Pero no fue una vez cualquiera, fue una de esas contadas con una sola mano en que la familia decidió dejarnos juntos por algunas horas, cuidándonos a nosotros mismos y cuidando la casa. Craso error, nadie habló de cuidar el jardín. Mientras los más grandes celebraban en Punta Negra y en estricto privado la ‘pedida’ de mi Padrino, allí estábamos mi hermano, mi primo y yo, en Chorrillos, disputando en apenas cinco o seis horas la fase previa, octavos, semifinales y final del mejor campeonato mundial de fútbol de la historia, definición por penales incluida.

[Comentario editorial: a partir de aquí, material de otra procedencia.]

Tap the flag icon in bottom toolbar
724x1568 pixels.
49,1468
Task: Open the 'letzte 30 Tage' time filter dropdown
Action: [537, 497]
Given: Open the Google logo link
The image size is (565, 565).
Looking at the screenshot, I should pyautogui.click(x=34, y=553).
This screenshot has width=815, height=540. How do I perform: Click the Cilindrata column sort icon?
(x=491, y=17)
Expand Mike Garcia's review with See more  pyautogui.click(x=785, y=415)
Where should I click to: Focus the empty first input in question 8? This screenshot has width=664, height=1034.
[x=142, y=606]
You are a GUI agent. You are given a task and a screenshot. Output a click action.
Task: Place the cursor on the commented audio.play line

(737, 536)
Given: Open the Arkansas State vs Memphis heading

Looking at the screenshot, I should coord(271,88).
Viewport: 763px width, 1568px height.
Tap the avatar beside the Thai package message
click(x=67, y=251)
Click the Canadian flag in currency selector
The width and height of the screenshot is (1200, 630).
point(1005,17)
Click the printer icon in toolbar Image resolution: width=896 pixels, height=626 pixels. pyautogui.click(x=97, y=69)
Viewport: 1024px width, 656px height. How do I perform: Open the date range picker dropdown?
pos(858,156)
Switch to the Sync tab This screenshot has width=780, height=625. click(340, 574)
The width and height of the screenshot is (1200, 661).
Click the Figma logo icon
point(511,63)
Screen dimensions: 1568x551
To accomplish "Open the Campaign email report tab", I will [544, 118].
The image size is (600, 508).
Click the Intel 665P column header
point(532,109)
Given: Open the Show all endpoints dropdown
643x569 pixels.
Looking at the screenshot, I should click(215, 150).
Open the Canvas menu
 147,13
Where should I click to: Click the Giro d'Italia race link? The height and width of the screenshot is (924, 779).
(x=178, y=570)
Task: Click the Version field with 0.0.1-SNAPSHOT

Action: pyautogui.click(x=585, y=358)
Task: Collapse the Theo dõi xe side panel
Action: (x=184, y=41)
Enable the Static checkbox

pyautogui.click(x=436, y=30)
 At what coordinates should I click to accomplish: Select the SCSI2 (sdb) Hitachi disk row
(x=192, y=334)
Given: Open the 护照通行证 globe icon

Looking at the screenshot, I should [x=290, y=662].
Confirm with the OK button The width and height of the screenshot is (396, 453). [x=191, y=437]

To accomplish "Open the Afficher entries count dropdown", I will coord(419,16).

La emoción del fútbol nos privó de la conciencia de que en medio de nuestra cancha había algunos árboles frutales, y así, entre pelotazo y pelotazo, salía volando como el arquero algún plátano -verde aún-, algún higo, algún intento de papaya y con mayor frecuencia, algunas de las uvas de la pequeña parra montada hacia un costado y convertida en el único pero perfecto arco de fútbol de nuestro estadio. A esto hay que agregarle el tremendo adversario común que era en realidad un inmenso pino, que entre partido y partido dejaba las huellas de su asfixiante marca.
La ‘pedida’ aflojó, el campeón fue coronado y el estadio se terminó de caer en pedazos. Las horas habían transcurrido y nuestras conciencias se habían hecho humo; pero mi tía Taliche, que debe estar ahora en el cielo carcajeándose de lo que escribo, las materializó de un solo porrazo y con un par de carajos bien pronunciados. Y si creen que lo hizo por defender a mi abuela porque a su edad podía resultar fácilmente manejable por nosotros, se equivocan de cabo a rabo. Además de un par de sapos y culebras -seguro los primeros de su vida-, pelota decomisada y estadio clausurado, mi abuela nos convirtió en jardineros por algunas semanas.
Repasando estas líneas viene inevitablemente a mi presente una pregunta: ¿Sería capaz -si pudiese retroceder el tiempo-, de volver a convertir el jardín de mi abuela en cancha de fútbol, ese mismo día y esas mismas horas, con todas las consecuencias que aquello nos trajo? La respuesta aflora de manera inmediata: de hecho que sí, pero tendría más cuidado con la implacable marca del pino.